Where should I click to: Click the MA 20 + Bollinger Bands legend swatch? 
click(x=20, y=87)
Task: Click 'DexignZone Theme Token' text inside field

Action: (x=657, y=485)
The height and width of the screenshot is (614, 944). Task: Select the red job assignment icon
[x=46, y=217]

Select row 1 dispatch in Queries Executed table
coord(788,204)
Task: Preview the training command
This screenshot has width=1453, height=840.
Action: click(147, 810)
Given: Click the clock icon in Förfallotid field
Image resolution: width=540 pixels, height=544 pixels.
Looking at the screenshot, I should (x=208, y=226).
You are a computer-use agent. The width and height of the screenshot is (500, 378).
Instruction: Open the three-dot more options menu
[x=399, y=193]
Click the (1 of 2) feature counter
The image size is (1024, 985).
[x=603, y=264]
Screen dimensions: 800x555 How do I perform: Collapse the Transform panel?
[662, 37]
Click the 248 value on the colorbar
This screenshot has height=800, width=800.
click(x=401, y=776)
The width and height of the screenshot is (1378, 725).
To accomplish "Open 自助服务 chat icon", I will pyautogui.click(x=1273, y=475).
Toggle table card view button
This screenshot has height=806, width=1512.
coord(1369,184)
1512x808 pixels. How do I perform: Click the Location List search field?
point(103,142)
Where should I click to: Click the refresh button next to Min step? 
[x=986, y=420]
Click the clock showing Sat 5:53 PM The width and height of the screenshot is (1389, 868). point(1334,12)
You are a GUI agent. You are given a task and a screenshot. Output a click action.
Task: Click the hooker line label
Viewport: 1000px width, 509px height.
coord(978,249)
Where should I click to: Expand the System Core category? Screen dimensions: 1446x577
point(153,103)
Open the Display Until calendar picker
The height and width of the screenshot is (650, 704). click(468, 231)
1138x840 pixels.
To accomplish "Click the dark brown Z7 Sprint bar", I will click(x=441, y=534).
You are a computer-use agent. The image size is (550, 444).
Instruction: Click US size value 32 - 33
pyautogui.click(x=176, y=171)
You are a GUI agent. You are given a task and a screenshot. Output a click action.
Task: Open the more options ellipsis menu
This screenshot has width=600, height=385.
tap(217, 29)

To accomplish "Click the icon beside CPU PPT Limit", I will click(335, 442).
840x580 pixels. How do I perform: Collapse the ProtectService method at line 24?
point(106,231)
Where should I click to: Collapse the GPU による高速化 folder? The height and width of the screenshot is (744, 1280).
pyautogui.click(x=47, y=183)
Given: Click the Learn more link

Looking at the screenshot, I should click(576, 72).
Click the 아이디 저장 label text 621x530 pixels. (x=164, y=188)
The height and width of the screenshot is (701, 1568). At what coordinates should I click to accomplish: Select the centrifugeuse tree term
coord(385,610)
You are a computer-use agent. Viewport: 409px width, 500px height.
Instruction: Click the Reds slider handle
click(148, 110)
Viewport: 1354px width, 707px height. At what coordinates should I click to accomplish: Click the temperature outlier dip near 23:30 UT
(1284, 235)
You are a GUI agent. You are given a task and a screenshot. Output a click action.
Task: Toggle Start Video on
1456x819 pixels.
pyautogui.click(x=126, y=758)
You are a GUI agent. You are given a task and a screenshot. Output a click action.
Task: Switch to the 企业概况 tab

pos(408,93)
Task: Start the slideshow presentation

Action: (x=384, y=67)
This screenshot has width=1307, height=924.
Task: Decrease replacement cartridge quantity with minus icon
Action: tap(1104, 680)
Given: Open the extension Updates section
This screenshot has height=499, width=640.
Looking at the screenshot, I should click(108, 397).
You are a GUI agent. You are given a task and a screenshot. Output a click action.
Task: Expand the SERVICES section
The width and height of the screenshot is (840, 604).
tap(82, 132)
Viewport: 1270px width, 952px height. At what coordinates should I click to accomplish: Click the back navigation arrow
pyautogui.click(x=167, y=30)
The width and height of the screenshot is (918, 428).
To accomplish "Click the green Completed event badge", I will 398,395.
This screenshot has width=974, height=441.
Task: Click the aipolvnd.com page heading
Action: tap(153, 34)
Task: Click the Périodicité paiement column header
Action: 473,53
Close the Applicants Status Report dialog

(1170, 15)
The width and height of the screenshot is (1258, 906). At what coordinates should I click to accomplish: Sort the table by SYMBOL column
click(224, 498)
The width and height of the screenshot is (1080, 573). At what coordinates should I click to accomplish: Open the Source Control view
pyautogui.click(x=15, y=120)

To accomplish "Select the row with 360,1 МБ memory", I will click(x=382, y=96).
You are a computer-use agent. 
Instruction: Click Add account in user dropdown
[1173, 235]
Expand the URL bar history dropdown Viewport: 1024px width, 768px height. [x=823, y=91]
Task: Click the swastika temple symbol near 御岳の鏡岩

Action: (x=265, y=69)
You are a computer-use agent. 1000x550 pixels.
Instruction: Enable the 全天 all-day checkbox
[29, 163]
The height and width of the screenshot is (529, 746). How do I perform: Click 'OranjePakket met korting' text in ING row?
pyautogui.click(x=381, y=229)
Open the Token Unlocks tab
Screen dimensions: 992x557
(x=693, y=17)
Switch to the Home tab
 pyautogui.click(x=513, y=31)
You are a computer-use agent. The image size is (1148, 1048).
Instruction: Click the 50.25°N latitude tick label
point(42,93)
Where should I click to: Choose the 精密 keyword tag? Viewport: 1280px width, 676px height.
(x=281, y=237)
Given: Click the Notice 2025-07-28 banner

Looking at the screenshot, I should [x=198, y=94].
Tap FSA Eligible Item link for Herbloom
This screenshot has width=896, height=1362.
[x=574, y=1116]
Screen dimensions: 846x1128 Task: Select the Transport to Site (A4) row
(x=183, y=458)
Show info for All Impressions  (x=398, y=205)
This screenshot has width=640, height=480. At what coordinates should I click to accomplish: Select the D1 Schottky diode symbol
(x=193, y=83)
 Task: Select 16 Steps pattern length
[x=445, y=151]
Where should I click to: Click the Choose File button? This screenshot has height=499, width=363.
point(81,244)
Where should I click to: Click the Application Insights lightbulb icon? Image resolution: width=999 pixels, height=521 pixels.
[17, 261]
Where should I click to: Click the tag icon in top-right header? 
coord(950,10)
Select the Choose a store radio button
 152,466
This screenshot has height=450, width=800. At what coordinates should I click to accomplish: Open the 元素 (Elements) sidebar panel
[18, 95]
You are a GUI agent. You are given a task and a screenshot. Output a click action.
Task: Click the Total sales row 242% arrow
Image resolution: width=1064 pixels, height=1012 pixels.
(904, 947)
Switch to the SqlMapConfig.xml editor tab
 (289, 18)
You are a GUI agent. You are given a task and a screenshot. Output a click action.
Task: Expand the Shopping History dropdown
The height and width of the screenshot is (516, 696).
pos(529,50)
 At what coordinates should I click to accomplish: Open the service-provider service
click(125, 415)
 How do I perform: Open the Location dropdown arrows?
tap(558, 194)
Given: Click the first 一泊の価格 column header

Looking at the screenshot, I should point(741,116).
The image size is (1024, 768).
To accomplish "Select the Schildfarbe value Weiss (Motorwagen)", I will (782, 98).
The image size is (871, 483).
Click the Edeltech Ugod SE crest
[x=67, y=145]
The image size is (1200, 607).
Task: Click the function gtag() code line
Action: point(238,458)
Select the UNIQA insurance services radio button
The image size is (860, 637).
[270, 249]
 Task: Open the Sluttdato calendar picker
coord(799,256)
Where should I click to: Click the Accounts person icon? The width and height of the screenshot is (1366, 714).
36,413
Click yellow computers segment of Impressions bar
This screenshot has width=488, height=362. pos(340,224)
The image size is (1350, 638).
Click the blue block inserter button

(EXERCISE REQUIREMENTS): Look through the entries, and return every line that the word "clock" appears in.

(RESPONSE FOR THIS EXERCISE):
Given: Click the clock icon in Förfallotid field
Click the clock showing Sat 5:53 PM The width and height of the screenshot is (1389, 868). point(1334,12)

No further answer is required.